→ **Goal**: Rewrite the listing below with each "Where should I click to" changed to "Which spot do I click to", keeping every other character as it is.

→ **Entries for locating words and elements**:
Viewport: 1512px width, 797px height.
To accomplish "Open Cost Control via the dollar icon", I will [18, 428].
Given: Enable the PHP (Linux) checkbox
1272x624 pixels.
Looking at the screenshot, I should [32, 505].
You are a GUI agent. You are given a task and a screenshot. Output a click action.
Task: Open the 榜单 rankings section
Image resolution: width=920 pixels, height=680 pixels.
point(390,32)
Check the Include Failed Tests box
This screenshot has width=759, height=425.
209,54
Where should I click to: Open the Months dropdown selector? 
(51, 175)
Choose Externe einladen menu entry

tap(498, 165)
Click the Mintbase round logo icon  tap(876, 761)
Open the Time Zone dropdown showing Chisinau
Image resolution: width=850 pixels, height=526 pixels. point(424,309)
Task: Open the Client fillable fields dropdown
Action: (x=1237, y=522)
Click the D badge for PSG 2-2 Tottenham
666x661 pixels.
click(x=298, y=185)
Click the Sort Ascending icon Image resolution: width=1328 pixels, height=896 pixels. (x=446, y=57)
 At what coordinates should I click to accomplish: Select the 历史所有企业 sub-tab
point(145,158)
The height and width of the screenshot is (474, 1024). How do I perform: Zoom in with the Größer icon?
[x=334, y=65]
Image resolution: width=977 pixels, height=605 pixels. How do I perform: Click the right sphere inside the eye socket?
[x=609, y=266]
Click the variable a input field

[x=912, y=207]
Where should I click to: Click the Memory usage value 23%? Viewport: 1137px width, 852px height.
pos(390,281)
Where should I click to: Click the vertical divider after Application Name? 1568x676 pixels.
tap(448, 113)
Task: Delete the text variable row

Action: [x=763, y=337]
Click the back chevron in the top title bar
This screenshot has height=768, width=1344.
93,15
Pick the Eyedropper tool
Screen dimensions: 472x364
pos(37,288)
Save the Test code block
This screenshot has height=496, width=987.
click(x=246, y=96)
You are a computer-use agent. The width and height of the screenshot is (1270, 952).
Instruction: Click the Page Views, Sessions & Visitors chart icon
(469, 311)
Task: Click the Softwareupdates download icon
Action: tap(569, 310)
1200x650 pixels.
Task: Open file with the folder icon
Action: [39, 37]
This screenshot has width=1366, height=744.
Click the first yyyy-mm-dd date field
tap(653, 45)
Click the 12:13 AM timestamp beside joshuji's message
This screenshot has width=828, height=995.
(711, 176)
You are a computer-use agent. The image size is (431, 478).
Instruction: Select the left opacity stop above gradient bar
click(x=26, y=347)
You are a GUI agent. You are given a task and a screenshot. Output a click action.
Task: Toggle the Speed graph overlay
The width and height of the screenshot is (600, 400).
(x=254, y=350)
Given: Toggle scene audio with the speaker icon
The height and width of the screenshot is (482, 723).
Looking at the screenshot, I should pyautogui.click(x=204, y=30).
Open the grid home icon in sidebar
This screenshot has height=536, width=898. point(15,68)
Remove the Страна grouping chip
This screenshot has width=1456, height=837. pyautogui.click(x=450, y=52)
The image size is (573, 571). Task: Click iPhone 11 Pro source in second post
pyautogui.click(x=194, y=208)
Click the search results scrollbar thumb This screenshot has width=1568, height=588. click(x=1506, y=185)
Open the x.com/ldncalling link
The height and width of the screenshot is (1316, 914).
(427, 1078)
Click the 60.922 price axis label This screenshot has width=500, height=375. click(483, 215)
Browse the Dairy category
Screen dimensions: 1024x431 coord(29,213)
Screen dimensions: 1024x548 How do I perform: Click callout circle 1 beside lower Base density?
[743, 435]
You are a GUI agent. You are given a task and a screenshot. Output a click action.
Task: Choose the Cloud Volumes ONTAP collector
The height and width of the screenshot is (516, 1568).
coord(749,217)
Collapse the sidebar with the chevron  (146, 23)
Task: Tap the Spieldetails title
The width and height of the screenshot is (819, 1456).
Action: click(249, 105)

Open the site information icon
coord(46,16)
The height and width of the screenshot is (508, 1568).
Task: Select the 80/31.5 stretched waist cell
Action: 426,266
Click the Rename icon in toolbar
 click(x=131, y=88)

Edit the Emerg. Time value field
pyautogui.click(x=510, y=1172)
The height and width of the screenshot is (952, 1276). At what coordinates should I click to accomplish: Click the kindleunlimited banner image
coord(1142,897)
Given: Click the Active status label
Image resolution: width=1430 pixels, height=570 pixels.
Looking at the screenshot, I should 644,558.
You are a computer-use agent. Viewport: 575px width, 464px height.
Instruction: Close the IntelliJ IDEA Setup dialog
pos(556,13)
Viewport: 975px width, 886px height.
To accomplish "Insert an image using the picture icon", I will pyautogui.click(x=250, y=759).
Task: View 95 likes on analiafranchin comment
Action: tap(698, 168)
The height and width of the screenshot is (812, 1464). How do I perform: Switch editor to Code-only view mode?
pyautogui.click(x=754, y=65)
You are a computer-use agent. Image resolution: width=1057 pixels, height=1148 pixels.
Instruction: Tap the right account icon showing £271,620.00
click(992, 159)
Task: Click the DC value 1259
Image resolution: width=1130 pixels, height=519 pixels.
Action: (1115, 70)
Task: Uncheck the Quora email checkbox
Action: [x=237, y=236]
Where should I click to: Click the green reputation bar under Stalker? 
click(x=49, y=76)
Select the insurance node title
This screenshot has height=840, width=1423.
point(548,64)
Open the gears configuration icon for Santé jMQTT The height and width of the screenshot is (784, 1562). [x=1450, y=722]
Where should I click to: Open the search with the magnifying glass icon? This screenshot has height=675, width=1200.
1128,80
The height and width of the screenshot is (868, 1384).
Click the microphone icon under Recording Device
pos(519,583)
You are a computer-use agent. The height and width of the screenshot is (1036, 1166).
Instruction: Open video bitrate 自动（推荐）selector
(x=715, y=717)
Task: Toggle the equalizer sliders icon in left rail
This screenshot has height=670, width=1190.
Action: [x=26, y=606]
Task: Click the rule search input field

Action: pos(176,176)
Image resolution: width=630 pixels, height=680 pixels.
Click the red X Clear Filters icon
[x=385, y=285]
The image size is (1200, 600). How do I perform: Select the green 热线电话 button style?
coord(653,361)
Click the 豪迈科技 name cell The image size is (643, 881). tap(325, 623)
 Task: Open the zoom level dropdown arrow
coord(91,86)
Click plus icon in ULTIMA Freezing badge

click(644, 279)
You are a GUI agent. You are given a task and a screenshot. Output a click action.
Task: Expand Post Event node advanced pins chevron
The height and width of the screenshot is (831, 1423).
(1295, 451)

→ **Solution to this task**:
Viewport: 1512px width, 797px height.
To accomplish "Open Cost Control via the dollar icon", I will [18, 428].
Given: Enable the PHP (Linux) checkbox
1272x624 pixels.
Looking at the screenshot, I should [32, 505].
You are a GUI agent. You are given a task and a screenshot. Output a click action.
Task: Open the 榜单 rankings section
Image resolution: width=920 pixels, height=680 pixels.
point(390,32)
Check the Include Failed Tests box
This screenshot has width=759, height=425.
209,54
Which spot do I click to: Open the Months dropdown selector? 
(51, 175)
Choose Externe einladen menu entry

tap(498, 165)
Click the Mintbase round logo icon  tap(876, 761)
Open the Time Zone dropdown showing Chisinau
Image resolution: width=850 pixels, height=526 pixels. point(424,309)
Task: Open the Client fillable fields dropdown
Action: (x=1237, y=522)
Click the D badge for PSG 2-2 Tottenham
666x661 pixels.
click(x=298, y=185)
Click the Sort Ascending icon Image resolution: width=1328 pixels, height=896 pixels. (x=446, y=57)
 At what coordinates should I click to accomplish: Select the 历史所有企业 sub-tab
point(145,158)
The height and width of the screenshot is (474, 1024). How do I perform: Zoom in with the Größer icon?
[x=334, y=65]
Image resolution: width=977 pixels, height=605 pixels. How do I perform: Click the right sphere inside the eye socket?
[x=609, y=266]
Click the variable a input field

[x=912, y=207]
Which spot do I click to: Click the Memory usage value 23%? Viewport: 1137px width, 852px height.
pos(390,281)
Which spot do I click to: Click the vertical divider after Application Name? 1568x676 pixels.
tap(448, 113)
Task: Delete the text variable row

Action: [x=763, y=337]
Click the back chevron in the top title bar
This screenshot has height=768, width=1344.
93,15
Pick the Eyedropper tool
Screen dimensions: 472x364
pos(37,288)
Save the Test code block
This screenshot has height=496, width=987.
click(x=246, y=96)
You are a computer-use agent. The width and height of the screenshot is (1270, 952).
Instruction: Click the Page Views, Sessions & Visitors chart icon
(469, 311)
Task: Click the Softwareupdates download icon
Action: tap(569, 310)
1200x650 pixels.
Task: Open file with the folder icon
Action: [39, 37]
This screenshot has width=1366, height=744.
Click the first yyyy-mm-dd date field
tap(653, 45)
Click the 12:13 AM timestamp beside joshuji's message
This screenshot has width=828, height=995.
(711, 176)
You are a computer-use agent. The image size is (431, 478).
Instruction: Select the left opacity stop above gradient bar
click(x=26, y=347)
You are a GUI agent. You are given a task and a screenshot. Output a click action.
Task: Toggle the Speed graph overlay
The width and height of the screenshot is (600, 400).
(x=254, y=350)
Given: Toggle scene audio with the speaker icon
The height and width of the screenshot is (482, 723).
Looking at the screenshot, I should pyautogui.click(x=204, y=30).
Open the grid home icon in sidebar
This screenshot has height=536, width=898. point(15,68)
Remove the Страна grouping chip
This screenshot has width=1456, height=837. pyautogui.click(x=450, y=52)
The image size is (573, 571). Task: Click iPhone 11 Pro source in second post
pyautogui.click(x=194, y=208)
Click the search results scrollbar thumb This screenshot has width=1568, height=588. click(x=1506, y=185)
Open the x.com/ldncalling link
The height and width of the screenshot is (1316, 914).
(427, 1078)
Click the 60.922 price axis label This screenshot has width=500, height=375. click(483, 215)
Browse the Dairy category
Screen dimensions: 1024x431 coord(29,213)
Screen dimensions: 1024x548 How do I perform: Click callout circle 1 beside lower Base density?
[743, 435]
You are a GUI agent. You are given a task and a screenshot. Output a click action.
Task: Choose the Cloud Volumes ONTAP collector
The height and width of the screenshot is (516, 1568).
coord(749,217)
Collapse the sidebar with the chevron  (146, 23)
Task: Tap the Spieldetails title
The width and height of the screenshot is (819, 1456).
Action: click(249, 105)

Open the site information icon
coord(46,16)
The height and width of the screenshot is (508, 1568).
Task: Select the 80/31.5 stretched waist cell
Action: 426,266
Click the Rename icon in toolbar
 click(x=131, y=88)

Edit the Emerg. Time value field
pyautogui.click(x=510, y=1172)
The height and width of the screenshot is (952, 1276). At what coordinates should I click to accomplish: Click the kindleunlimited banner image
coord(1142,897)
Given: Click the Active status label
Image resolution: width=1430 pixels, height=570 pixels.
Looking at the screenshot, I should 644,558.
You are a computer-use agent. Viewport: 575px width, 464px height.
Instruction: Close the IntelliJ IDEA Setup dialog
pos(556,13)
Viewport: 975px width, 886px height.
To accomplish "Insert an image using the picture icon", I will pyautogui.click(x=250, y=759).
Task: View 95 likes on analiafranchin comment
Action: tap(698, 168)
The height and width of the screenshot is (812, 1464). How do I perform: Switch editor to Code-only view mode?
pyautogui.click(x=754, y=65)
You are a computer-use agent. Image resolution: width=1057 pixels, height=1148 pixels.
Instruction: Tap the right account icon showing £271,620.00
click(992, 159)
Task: Click the DC value 1259
Image resolution: width=1130 pixels, height=519 pixels.
Action: (1115, 70)
Task: Uncheck the Quora email checkbox
Action: [x=237, y=236]
Which spot do I click to: Click the green reputation bar under Stalker? 
click(x=49, y=76)
Select the insurance node title
This screenshot has height=840, width=1423.
point(548,64)
Open the gears configuration icon for Santé jMQTT The height and width of the screenshot is (784, 1562). [x=1450, y=722]
Which spot do I click to: Open the search with the magnifying glass icon? This screenshot has height=675, width=1200.
1128,80
The height and width of the screenshot is (868, 1384).
Click the microphone icon under Recording Device
pos(519,583)
You are a computer-use agent. The height and width of the screenshot is (1036, 1166).
Instruction: Open video bitrate 自动（推荐）selector
(x=715, y=717)
Task: Toggle the equalizer sliders icon in left rail
This screenshot has height=670, width=1190.
Action: [x=26, y=606]
Task: Click the rule search input field

Action: pos(176,176)
Image resolution: width=630 pixels, height=680 pixels.
Click the red X Clear Filters icon
[x=385, y=285]
The image size is (1200, 600). How do I perform: Select the green 热线电话 button style?
coord(653,361)
Click the 豪迈科技 name cell The image size is (643, 881). tap(325, 623)
 Task: Open the zoom level dropdown arrow
coord(91,86)
Click plus icon in ULTIMA Freezing badge

click(644, 279)
You are a GUI agent. You are given a task and a screenshot. Output a click action.
Task: Expand Post Event node advanced pins chevron
The height and width of the screenshot is (831, 1423).
(1295, 451)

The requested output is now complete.